The Rental is a serviceable if predictable thriller, but immediately situates Dave as the better director of the Franco brothers.
Dave Franco must have taken a look at the expansive, eccentric filmography of older brother James and thought: if he can do it, so can I. As a director, James Franco has tackled both pretentious, avant-garde provocations and pretentious literary adaptations. In fact, he seems to have made it a personal mission to undo the notion of the unfilmable novel, mostly of the Faulkner variety. For his directorial debut, Dave has aimed a little lower, opting for the straightforward suspense thriller The Rental. While certainly no masterpiece, it has the distinction of being more successful than anything Franco the elder has attempted, an admittedly low bar. It’s a simple set up, as a group of friends rent a lavish Airbnb for a weekend getaway to celebrate a successful round of new investors in their startup company.

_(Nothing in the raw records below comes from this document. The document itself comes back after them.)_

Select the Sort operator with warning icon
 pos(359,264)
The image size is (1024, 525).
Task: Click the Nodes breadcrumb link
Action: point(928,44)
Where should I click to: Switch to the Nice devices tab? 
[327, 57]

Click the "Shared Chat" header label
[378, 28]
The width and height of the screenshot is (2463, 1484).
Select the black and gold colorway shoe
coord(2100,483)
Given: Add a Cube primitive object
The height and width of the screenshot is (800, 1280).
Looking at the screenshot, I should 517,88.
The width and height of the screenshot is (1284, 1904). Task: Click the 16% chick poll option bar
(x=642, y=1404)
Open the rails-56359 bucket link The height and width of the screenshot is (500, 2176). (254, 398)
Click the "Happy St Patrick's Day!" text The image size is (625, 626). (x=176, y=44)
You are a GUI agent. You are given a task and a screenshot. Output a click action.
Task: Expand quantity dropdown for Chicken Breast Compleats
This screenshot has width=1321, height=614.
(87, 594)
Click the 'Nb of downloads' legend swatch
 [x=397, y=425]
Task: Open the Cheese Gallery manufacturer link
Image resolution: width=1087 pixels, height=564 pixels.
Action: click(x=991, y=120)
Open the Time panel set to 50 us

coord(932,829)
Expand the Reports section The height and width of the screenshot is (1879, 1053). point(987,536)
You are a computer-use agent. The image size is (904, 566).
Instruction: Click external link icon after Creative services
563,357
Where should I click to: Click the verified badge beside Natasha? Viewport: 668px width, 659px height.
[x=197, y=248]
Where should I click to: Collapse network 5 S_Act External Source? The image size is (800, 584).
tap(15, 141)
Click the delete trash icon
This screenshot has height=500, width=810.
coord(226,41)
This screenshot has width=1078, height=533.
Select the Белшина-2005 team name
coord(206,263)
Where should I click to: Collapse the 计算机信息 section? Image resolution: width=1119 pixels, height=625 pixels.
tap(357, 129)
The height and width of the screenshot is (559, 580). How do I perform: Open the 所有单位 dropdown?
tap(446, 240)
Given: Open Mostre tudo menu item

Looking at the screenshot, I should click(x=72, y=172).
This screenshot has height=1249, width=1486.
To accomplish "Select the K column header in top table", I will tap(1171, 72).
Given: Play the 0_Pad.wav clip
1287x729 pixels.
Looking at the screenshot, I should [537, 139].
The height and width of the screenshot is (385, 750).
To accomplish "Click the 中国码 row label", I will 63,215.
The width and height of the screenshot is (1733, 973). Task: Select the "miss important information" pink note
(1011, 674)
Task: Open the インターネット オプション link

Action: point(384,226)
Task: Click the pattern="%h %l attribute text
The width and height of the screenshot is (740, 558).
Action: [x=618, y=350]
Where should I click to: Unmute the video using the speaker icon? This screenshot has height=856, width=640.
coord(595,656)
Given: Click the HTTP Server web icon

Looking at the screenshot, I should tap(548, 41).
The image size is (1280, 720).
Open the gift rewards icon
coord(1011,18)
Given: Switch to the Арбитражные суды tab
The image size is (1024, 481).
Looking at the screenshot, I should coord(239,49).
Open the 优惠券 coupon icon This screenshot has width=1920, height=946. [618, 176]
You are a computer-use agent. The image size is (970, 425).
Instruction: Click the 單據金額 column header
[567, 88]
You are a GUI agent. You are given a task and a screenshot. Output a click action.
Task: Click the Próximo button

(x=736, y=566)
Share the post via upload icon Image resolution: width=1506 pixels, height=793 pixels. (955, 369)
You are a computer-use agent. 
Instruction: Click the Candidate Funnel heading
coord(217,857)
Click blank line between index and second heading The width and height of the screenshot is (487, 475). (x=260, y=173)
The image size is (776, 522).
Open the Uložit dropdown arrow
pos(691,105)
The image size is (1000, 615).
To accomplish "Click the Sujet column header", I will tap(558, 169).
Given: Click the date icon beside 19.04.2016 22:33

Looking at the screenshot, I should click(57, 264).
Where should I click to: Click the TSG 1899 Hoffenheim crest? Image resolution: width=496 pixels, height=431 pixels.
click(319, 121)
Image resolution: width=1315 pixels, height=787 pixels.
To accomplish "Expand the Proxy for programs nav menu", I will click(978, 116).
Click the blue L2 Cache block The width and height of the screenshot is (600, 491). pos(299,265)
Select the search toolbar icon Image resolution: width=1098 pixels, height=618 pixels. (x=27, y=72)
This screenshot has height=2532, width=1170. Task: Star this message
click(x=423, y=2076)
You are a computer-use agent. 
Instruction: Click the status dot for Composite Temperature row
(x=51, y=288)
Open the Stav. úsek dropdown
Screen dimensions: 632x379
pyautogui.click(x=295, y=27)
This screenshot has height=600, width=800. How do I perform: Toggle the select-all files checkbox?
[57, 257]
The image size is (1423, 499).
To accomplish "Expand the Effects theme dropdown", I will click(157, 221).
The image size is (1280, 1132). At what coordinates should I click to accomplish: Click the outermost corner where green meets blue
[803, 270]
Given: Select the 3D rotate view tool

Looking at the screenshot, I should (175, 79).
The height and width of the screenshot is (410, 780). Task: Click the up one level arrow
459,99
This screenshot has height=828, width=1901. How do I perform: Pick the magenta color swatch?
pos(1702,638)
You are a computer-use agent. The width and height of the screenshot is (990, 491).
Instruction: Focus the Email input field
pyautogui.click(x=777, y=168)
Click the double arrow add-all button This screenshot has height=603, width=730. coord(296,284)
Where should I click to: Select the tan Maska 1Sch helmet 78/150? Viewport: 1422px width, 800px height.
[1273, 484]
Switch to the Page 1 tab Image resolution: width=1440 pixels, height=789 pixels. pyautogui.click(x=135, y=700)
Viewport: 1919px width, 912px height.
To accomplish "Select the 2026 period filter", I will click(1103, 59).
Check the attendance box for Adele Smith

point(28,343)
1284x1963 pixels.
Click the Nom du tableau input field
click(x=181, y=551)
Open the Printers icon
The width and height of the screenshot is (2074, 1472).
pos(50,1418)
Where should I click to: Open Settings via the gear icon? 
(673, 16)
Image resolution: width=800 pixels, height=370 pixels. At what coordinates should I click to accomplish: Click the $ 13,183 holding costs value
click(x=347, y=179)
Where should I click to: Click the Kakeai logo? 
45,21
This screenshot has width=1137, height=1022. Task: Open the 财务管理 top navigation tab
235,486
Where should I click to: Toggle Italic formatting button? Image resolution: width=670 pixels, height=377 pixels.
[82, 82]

Charlie (Dan Stevens) and Michelle (Alison Brie) are the married couple; Mina (Sheila Vand) and Josh (Jeremy Allen White) are dating. Josh also happens to be Charlie’s little brother, while Mina is Charlie’s business partner. Franco and co-screenwriter Joe Swanberg map out these connections, as well as the group’s interpersonal dynamics, quickly and efficiently, aided immeasurably by their cast. The game actors all evince an easy-going, laid-back charm, and they demonstrate both casual rapport and believable chemistry.
But this is genre fare and things get complicated quickly, as their host reveals a casual racism towards Mina (who has a ‘middle-eastern’ sounding name; actress Vand is of Iranian descent) and keeps popping up unexpectedly. At this point, it should be noted that it’s best to go into The Rental mostly blind. There’s no shocking twist here, but part of the pleasure of watching a thriller unfold is the gradual unfurling of some larger plot. That larger plot in The Rental acts almost orbitally — everything revolves around it, and it becomes both the film’s primary feature and bug. As enjoyable as it can be to see pieces of plot snap into place, Franco and Swanberg have written what you might call a ‘Chekhov’s Gun’ film. Here, every line of dialogue and ominous musical cue and slightly off-kilter frame forecasts the film is headed, every step of the way. If one character mentions another’s unsavory history with past girlfriends, you better believe it’s going to come up again. When Josh brings along his dog, despite the ‘no pets’ warning on the listing, it’s obviously going to become integral to the plot. Once hidden cameras get involved, it’s simply a matter of waiting for some of the characters to catch up to the others. For all that, it’s still a modestly successful film, agreeably small scale with a few decent jump scares and a welcome mean streak. And it’s worth noting that Franco demonstrates a nice eye for simple compositions and maximizing the negative space in the frame. Where The Rental flags is in its lack of imagination: for better or worse, this is the kind of film that will only ever treat an open door in the background as a frame for a shadowy figure.
Published as part of Before We Vanish | July 2020.